Problem:
In the bug report, who is listed as the assignee?
── Given text ──
Bug 1348404 - Coordinator failover is taking longer because VERIFY_SUSPECT runs twice
Summary: Coordinator failover is taking longer because VERIFY_SUSPECT runs twice
Keywords:
Status: CLOSED UPSTREAM
Alias: None
Product: JBoss Data Grid 6
Classification: JBoss
Component: JGroups
Version: 6.6.0
Hardware: Unspecified
OS: Unspecified
unspecified
unspecified
Target Milestone: ER1
: 6.6.1
Assignee: Tristan Tarrant
QA Contact: Martin Gencur
URL:
Whiteboard:
Depends On:
Blocks: 1309749
TreeView+ depends on / blocked
 
Reported: 2016-06-21 06:31 UTC by Osamu Nagano
Modified: 2025-02-10 03:49 UTC (History)
4 users (show)

Fixed In Version:
Clone Of:
Environment:
Last Closed: 2025-02-10 03:49:04 UTC
Type: Bug
Embargoed:


Attachments (Terms of Use)
───
── Supplied information ──
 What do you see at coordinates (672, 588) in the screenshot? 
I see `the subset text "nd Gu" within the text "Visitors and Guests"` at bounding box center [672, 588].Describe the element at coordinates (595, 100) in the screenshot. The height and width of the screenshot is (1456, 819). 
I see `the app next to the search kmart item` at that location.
───
Task solution:
Tristan Tarrant